Dataset records
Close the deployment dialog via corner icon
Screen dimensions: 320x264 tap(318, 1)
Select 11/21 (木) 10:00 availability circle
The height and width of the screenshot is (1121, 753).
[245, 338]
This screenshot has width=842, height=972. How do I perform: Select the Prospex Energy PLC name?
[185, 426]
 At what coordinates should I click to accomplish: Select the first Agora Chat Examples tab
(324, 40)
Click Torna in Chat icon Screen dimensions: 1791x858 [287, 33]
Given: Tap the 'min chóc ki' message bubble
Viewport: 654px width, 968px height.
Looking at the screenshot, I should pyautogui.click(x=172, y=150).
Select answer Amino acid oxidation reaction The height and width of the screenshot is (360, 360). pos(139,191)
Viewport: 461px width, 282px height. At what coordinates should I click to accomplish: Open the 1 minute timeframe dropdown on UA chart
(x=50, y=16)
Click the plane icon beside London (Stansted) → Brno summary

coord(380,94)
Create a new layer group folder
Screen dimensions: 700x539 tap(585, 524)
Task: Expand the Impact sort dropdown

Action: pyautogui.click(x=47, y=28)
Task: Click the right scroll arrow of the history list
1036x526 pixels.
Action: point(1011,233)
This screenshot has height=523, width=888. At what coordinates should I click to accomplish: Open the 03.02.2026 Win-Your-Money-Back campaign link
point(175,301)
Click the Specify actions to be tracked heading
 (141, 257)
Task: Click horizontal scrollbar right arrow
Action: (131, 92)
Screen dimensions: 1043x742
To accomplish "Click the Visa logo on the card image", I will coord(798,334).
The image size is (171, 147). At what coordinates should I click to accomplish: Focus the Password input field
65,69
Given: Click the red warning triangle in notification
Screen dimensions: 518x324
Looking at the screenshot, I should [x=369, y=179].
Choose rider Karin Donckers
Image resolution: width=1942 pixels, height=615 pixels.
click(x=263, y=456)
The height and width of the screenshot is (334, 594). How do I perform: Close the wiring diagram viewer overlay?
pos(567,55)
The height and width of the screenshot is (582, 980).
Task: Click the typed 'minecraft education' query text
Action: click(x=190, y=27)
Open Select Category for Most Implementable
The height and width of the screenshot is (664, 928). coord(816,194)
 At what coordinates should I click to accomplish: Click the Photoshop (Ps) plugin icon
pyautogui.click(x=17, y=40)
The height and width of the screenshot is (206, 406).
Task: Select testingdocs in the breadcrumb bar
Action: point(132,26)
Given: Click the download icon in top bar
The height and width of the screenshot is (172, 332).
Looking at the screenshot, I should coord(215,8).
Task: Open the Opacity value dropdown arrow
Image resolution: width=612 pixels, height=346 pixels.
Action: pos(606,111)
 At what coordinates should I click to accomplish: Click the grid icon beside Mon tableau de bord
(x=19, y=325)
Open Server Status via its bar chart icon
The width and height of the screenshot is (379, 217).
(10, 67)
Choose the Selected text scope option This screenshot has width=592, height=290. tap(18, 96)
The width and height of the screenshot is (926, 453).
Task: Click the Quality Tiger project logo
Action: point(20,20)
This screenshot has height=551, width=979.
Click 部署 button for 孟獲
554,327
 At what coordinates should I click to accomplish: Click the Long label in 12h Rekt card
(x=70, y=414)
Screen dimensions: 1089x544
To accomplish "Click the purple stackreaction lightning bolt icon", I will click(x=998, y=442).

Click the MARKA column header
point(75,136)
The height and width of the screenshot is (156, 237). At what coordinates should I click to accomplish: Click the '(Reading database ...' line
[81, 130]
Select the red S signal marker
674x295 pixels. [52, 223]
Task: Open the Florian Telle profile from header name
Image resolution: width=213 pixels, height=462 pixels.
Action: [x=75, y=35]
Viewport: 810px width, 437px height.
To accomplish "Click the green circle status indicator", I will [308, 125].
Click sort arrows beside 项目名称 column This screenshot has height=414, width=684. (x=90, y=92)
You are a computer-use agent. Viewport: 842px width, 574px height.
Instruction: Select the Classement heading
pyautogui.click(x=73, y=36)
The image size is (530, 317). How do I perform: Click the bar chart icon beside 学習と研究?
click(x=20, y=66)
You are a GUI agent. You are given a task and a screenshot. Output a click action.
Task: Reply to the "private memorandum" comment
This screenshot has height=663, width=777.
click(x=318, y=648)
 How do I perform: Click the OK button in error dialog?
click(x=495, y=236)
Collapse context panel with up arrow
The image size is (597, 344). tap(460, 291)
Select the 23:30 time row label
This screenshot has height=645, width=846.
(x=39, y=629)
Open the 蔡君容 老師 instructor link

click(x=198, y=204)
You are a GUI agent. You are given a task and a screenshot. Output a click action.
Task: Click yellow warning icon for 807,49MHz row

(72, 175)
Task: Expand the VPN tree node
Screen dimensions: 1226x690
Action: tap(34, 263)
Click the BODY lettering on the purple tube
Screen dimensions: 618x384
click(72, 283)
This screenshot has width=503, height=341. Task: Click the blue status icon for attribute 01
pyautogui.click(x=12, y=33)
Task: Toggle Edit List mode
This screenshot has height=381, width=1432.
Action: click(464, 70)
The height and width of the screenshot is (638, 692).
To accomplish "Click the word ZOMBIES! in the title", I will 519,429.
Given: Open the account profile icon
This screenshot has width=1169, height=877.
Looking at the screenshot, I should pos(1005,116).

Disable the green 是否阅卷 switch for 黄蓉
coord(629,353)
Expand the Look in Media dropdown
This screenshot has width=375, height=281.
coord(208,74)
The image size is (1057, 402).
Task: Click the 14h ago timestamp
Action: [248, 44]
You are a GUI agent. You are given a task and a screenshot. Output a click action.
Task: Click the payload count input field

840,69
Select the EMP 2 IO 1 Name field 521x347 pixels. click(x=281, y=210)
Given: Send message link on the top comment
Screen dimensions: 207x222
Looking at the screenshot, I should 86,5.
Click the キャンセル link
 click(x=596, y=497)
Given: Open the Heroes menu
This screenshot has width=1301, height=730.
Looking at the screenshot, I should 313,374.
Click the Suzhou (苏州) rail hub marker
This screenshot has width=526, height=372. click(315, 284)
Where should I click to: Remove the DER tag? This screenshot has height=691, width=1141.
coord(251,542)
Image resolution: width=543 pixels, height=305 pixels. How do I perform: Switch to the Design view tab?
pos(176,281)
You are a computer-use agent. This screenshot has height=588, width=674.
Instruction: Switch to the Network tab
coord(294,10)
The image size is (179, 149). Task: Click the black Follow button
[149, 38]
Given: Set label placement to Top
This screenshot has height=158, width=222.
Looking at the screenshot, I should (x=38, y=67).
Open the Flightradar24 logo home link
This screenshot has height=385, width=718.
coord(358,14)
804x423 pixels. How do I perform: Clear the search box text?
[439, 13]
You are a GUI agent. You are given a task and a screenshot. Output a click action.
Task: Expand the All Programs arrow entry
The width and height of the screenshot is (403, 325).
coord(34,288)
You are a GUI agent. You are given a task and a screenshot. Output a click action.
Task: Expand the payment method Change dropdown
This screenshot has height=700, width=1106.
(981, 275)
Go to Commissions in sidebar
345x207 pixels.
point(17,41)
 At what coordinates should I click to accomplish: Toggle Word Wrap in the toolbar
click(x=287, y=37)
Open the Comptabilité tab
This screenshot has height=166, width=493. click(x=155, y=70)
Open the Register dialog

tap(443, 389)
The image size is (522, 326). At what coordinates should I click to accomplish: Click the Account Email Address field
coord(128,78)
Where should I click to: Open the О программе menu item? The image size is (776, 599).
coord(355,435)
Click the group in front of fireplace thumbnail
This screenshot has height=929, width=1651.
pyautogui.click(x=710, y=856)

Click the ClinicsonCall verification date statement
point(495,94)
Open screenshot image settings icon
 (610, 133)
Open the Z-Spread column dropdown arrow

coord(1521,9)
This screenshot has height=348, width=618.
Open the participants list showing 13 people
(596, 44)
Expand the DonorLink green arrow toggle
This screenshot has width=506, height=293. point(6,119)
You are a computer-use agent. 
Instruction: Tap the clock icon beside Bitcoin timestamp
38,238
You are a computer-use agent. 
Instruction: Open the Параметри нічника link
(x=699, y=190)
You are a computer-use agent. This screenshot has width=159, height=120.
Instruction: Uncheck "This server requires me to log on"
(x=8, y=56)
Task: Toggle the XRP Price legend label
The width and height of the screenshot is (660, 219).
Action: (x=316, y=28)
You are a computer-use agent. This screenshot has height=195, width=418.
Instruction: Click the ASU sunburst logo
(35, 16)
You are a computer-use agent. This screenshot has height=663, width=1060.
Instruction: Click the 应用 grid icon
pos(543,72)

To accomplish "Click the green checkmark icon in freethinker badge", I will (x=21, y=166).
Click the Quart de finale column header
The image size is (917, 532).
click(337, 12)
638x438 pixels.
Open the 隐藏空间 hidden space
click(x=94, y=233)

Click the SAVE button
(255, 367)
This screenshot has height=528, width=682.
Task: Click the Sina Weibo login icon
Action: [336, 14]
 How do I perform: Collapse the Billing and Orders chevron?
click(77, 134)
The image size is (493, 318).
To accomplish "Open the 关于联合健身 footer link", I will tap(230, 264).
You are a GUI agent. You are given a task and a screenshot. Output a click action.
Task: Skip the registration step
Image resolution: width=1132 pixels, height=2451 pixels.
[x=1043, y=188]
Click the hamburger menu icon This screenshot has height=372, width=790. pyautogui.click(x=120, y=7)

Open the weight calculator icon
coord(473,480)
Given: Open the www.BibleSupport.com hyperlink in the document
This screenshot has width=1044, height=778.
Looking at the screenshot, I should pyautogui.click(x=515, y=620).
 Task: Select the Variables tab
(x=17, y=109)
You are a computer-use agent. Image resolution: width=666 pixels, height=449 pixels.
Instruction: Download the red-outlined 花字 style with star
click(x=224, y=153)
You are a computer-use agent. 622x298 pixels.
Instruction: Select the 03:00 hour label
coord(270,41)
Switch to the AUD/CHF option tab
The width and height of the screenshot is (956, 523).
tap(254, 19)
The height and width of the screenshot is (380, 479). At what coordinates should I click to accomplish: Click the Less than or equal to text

▶ **ABOUT THIS EXERCISE**
Please report every line of the records above that contains the word "will".

▶ **WORKED SOLUTION**
To accomplish "Click the Visa logo on the card image", I will coord(798,334).
To accomplish "Click the purple stackreaction lightning bolt icon", I will click(x=998, y=442).
To accomplish "Click the green circle status indicator", I will [308, 125].
To accomplish "Click the word ZOMBIES! in the title", I will 519,429.
To accomplish "Click the green checkmark icon in freethinker badge", I will (x=21, y=166).
To accomplish "Open the 关于联合健身 footer link", I will tap(230, 264).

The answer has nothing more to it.